A Conceptual Framework for Human-AI Collaborative Genome Annotation
Xiaomei Li, Alex Whan, Meredith McNeil, David Starns, Jessica Irons, Samuel C. Andrew, Rad Suchecki
TL;DR
This paper addresses the limited scalability and accuracy of automated genome annotation (GA) when used in isolation, highlighting the crucial role of manual curation. It proposes HAICoGA, a conceptual framework that codifies a sustained human-AI collaborative workflow for GA, integrating seven key elements (humans, AI tools, data, goals, interfaces, environment, collaboration) and a bi-directional feedback loop to continuously improve annotations.

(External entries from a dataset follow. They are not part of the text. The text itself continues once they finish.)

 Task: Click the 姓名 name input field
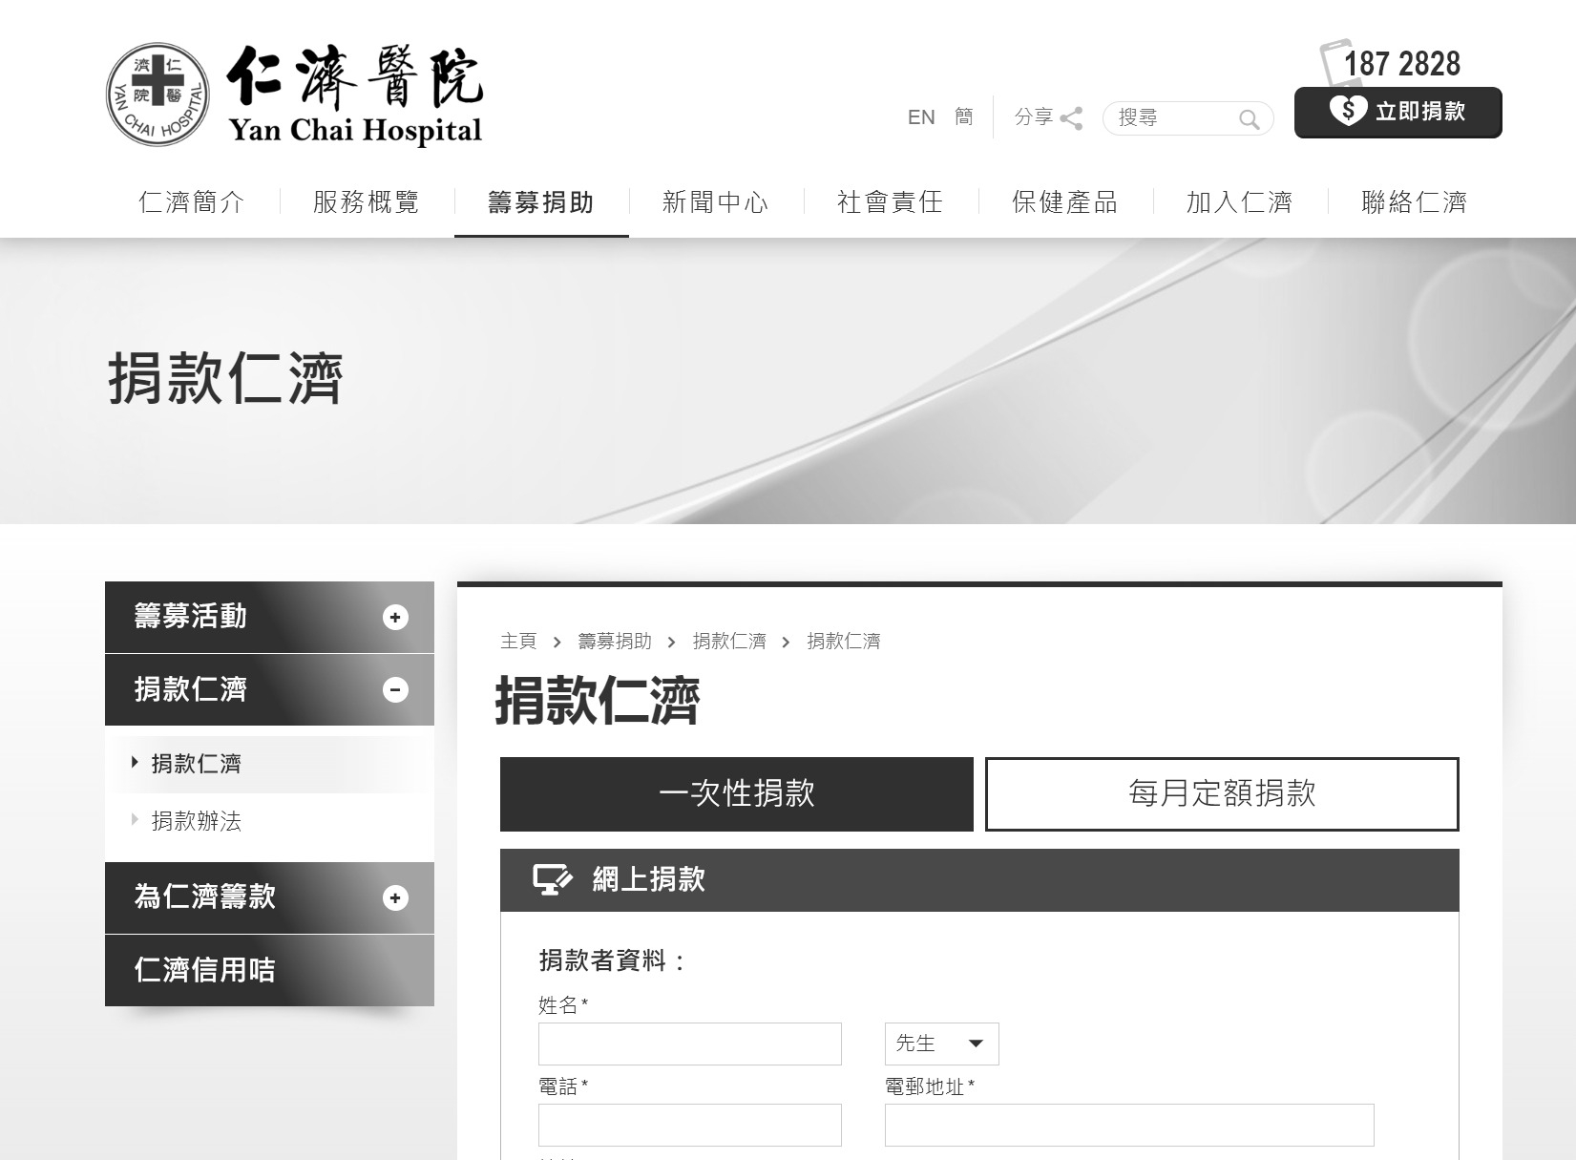[689, 1044]
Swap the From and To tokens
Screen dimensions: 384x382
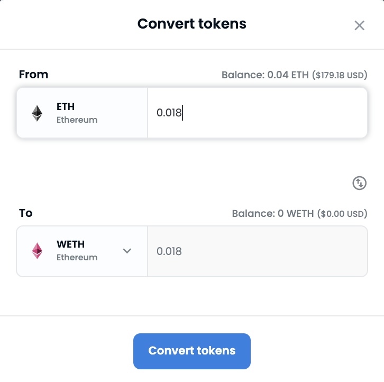click(359, 183)
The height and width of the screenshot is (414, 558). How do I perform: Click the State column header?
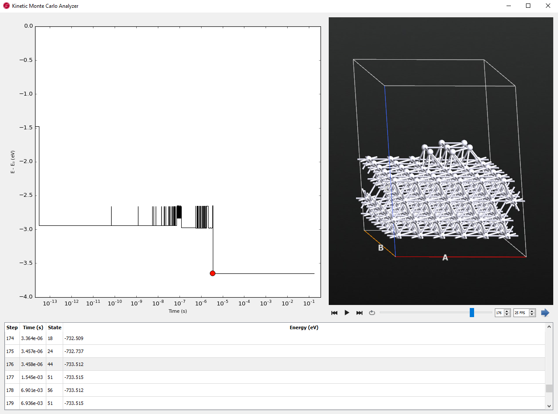tap(55, 327)
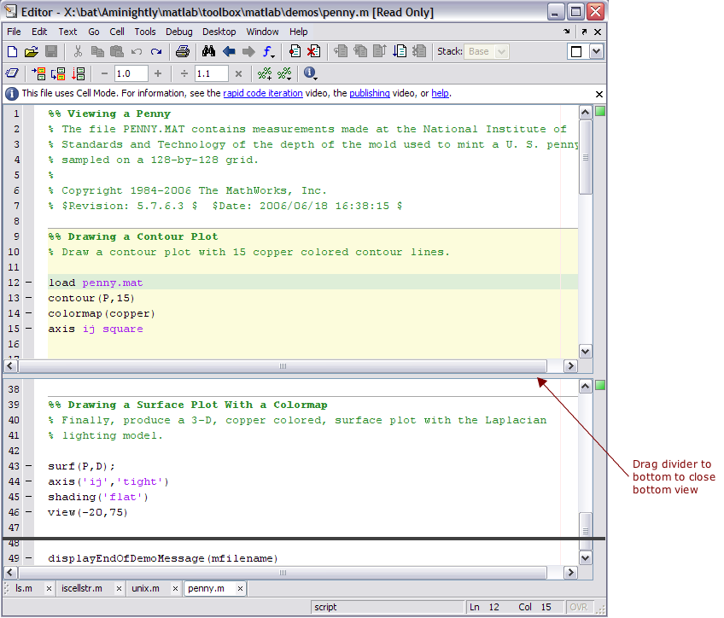Click the Print icon in the toolbar
The width and height of the screenshot is (724, 618).
[x=182, y=52]
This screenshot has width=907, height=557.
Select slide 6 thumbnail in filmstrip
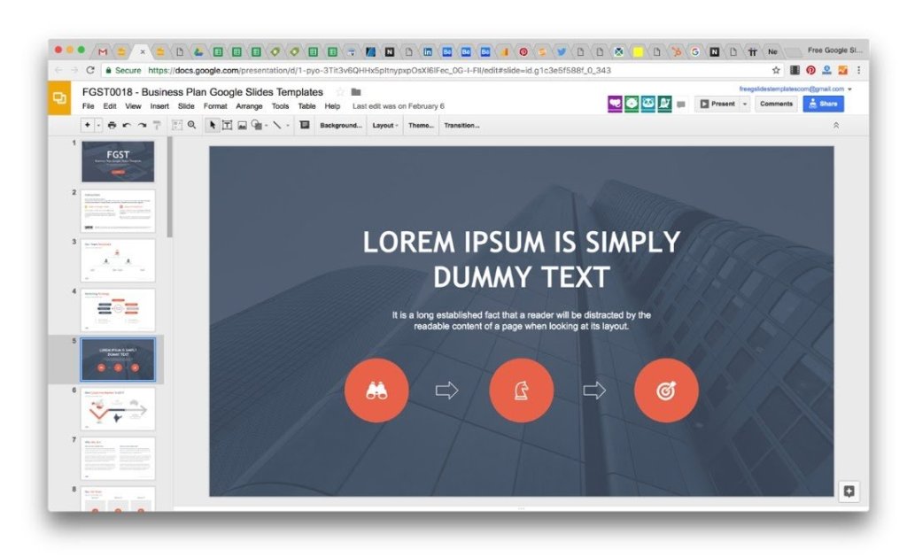click(118, 409)
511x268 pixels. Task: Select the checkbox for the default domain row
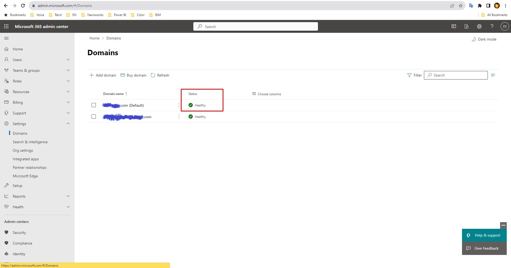coord(93,105)
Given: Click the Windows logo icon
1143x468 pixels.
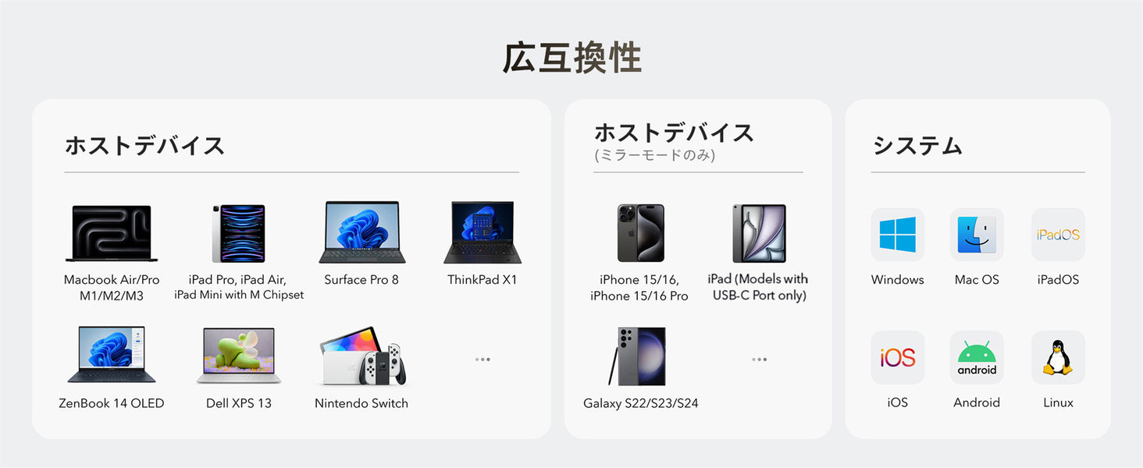Looking at the screenshot, I should tap(898, 235).
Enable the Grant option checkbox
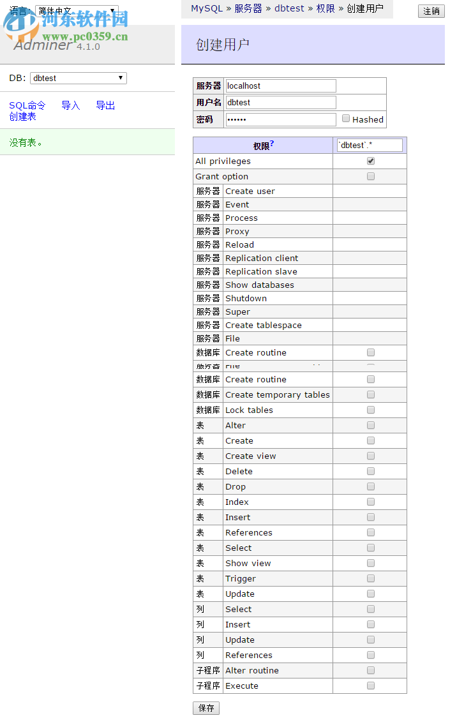The height and width of the screenshot is (727, 457). tap(370, 176)
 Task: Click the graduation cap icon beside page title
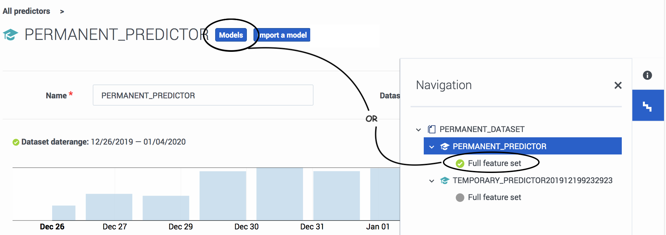(11, 35)
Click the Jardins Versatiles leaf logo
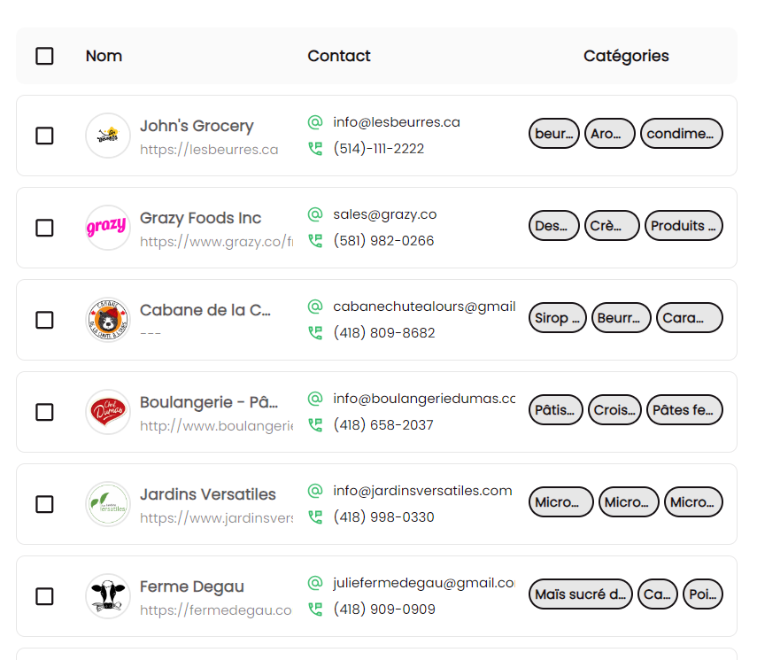 tap(108, 504)
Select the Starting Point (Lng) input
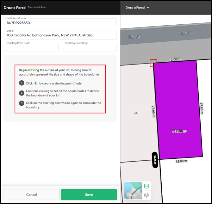 click(x=89, y=48)
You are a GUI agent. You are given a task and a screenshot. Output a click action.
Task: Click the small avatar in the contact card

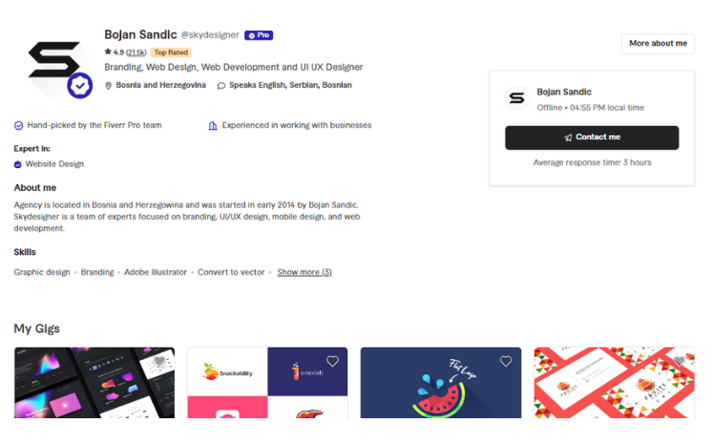pos(516,98)
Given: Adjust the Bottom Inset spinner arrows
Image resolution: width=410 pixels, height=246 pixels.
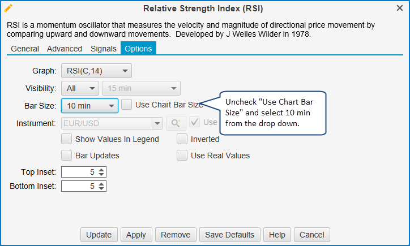Looking at the screenshot, I should click(x=101, y=185).
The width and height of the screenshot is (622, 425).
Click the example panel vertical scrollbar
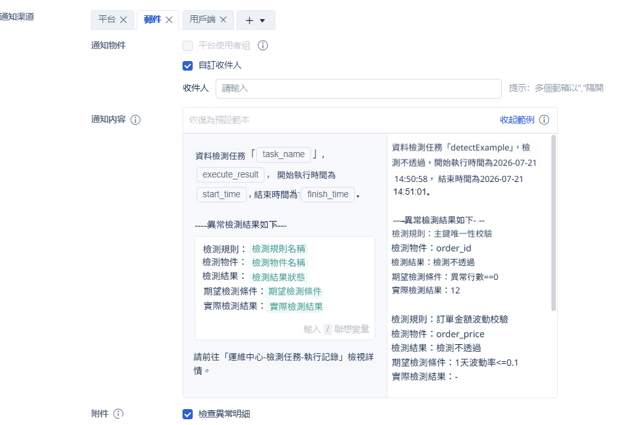tap(553, 223)
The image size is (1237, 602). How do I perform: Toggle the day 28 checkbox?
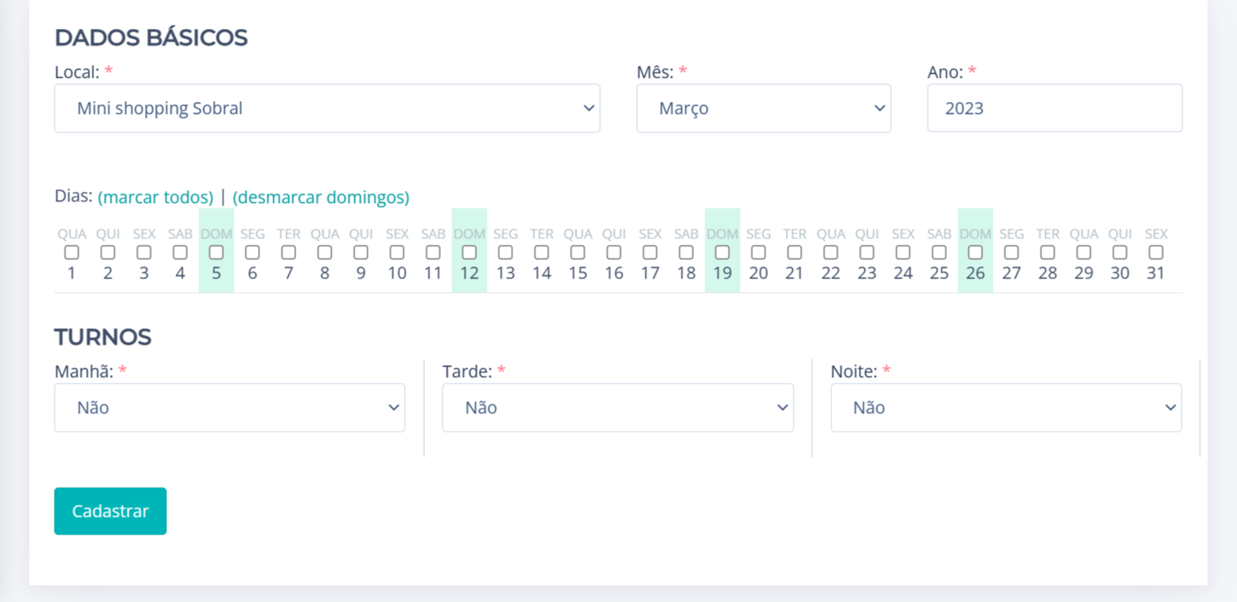[1047, 253]
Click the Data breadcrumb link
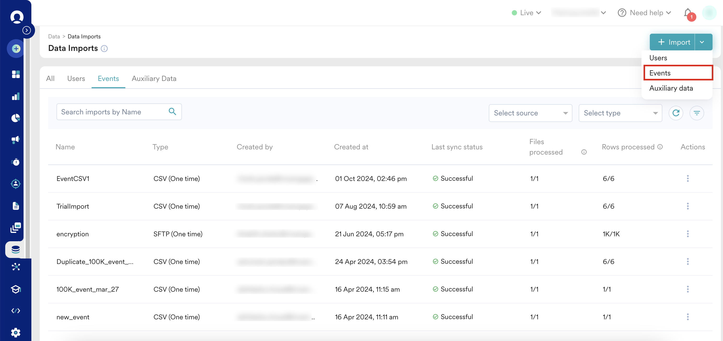 pos(54,36)
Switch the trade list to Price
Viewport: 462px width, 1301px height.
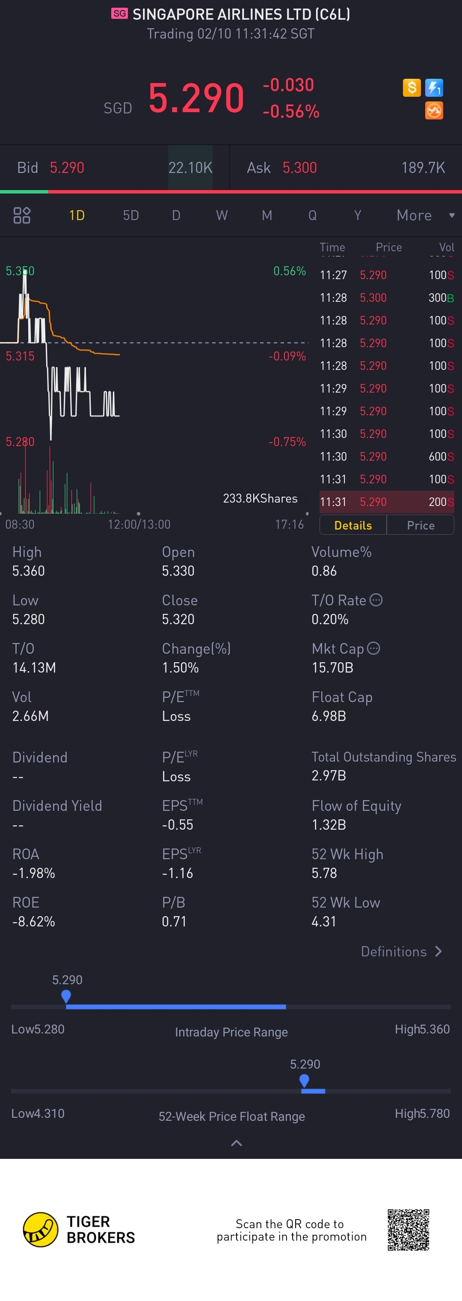(421, 525)
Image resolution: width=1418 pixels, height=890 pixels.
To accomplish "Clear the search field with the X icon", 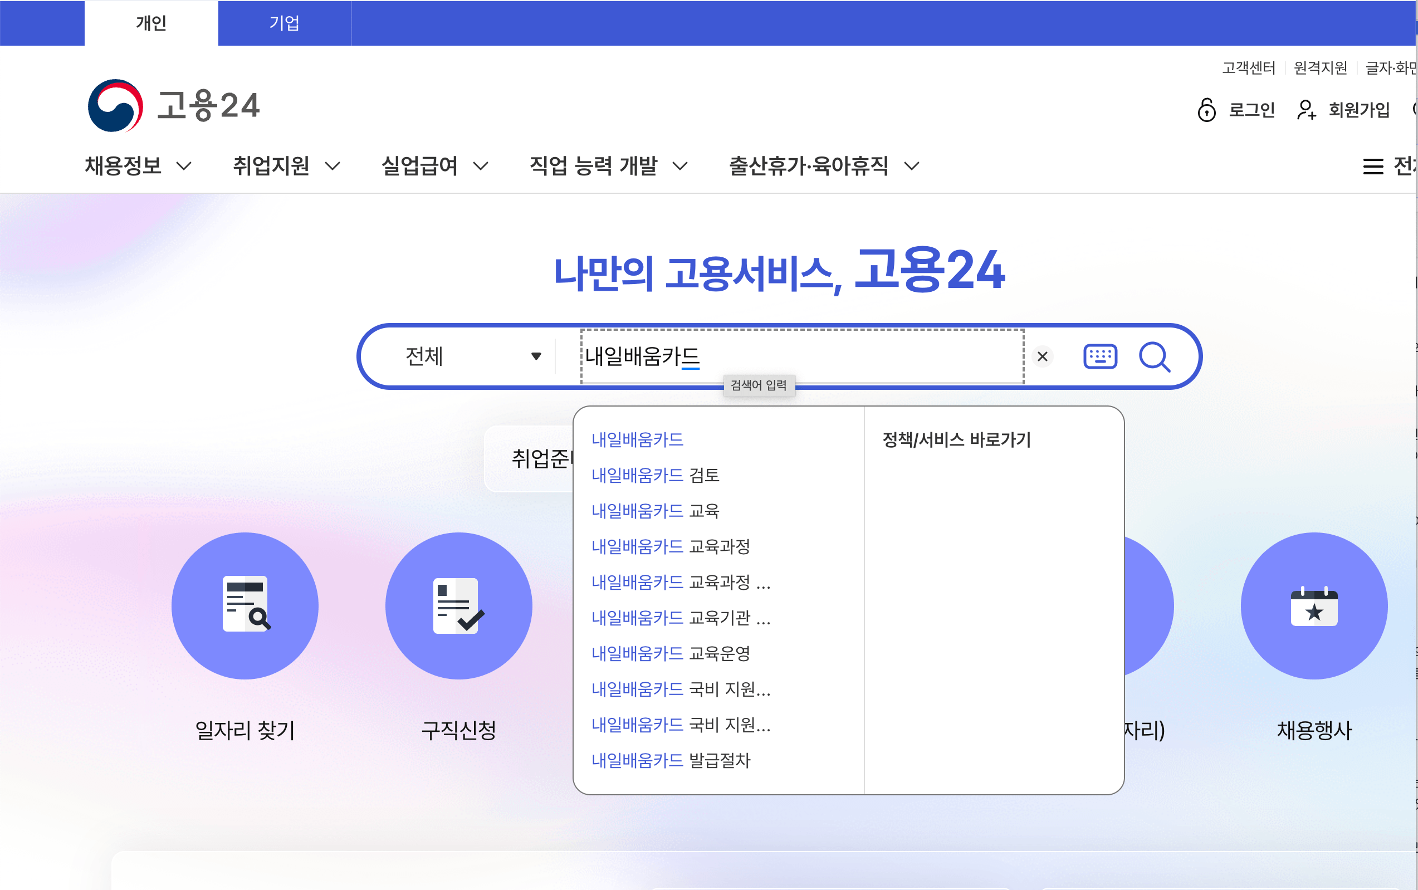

Through a survey of LLM-based AI assistants in biology, the authors illustrate a path toward multi-agent systems that can manage GA tasks, with a vision for a manager-critiqued, hybrid workflow that includes specialized manual-curation agents. They also discuss significant challenges—architectural design, novel ML methods, multi-dimensional evaluation, and user-centered interfaces—providing a roadmap for developing scalable, accurate GA in real-world settings.
Abstract
Genome annotation is essential for understanding the functional elements within genomes. While automated methods are indispensable for processing large-scale genomic data, they often face challenges in accurately predicting gene structures and functions. Consequently, manual curation by domain experts remains crucial for validating and refining these predictions. These combined outcomes from automated tools and manual curation highlight the importance of integrating human expertise with AI capabilities to improve both the accuracy and efficiency of genome annotation. However, the manual curation process is inherently labor-intensive and time-consuming, making it difficult to scale for large datasets. To address these challenges, we propose a conceptual framework, Human-AI Collaborative Genome Annotation (HAICoGA), which leverages the synergistic partnership between humans and artificial intelligence to enhance human capabilities and accelerate the genome annotation process. Additionally, we explore the potential of integrating Large Language Models (LLMs) into this framework to support and augment specific tasks. Finally, we discuss emerging challenges and outline open research questions to guide further exploration in this area.